* _DATA PROVIDED_
--- start ---
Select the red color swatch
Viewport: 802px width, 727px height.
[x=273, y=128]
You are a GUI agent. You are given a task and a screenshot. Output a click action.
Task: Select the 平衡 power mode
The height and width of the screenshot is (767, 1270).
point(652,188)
--- end ---
--- start ---
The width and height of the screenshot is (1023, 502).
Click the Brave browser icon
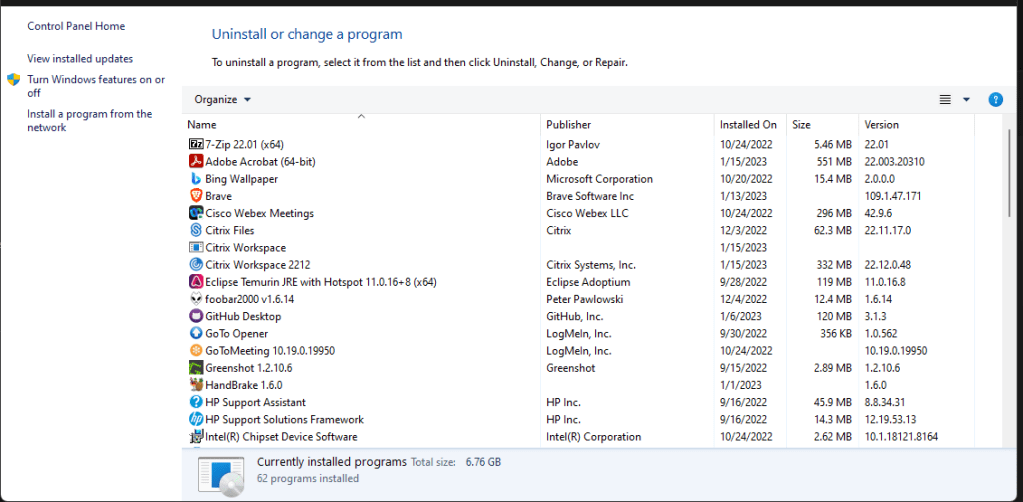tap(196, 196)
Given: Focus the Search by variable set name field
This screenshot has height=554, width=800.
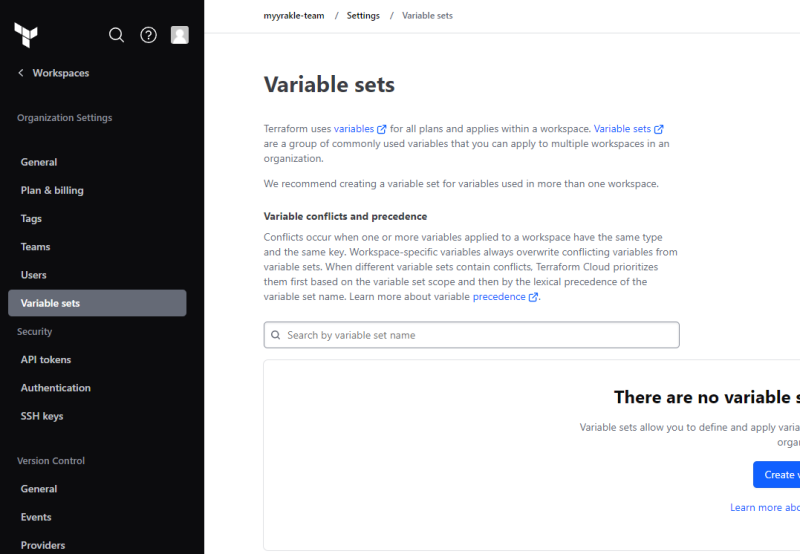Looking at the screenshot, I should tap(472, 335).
--- end ---
* _EXERCISE PROMPT_
As a JSON list of strings, give the part of the records that opens with the line containing "The width and" and closes with the line containing "Looking at the". Include both of those lines, put one string per line, skip blank lines, and leave the pictures out.

* _TASK SOLUTION_
[
  "The width and height of the screenshot is (1023, 502).",
  "Click the Brave browser icon",
  "tap(196, 196)",
  "Given: Focus the Search by variable set name field",
  "This screenshot has height=554, width=800.",
  "Looking at the screenshot, I should tap(472, 335)."
]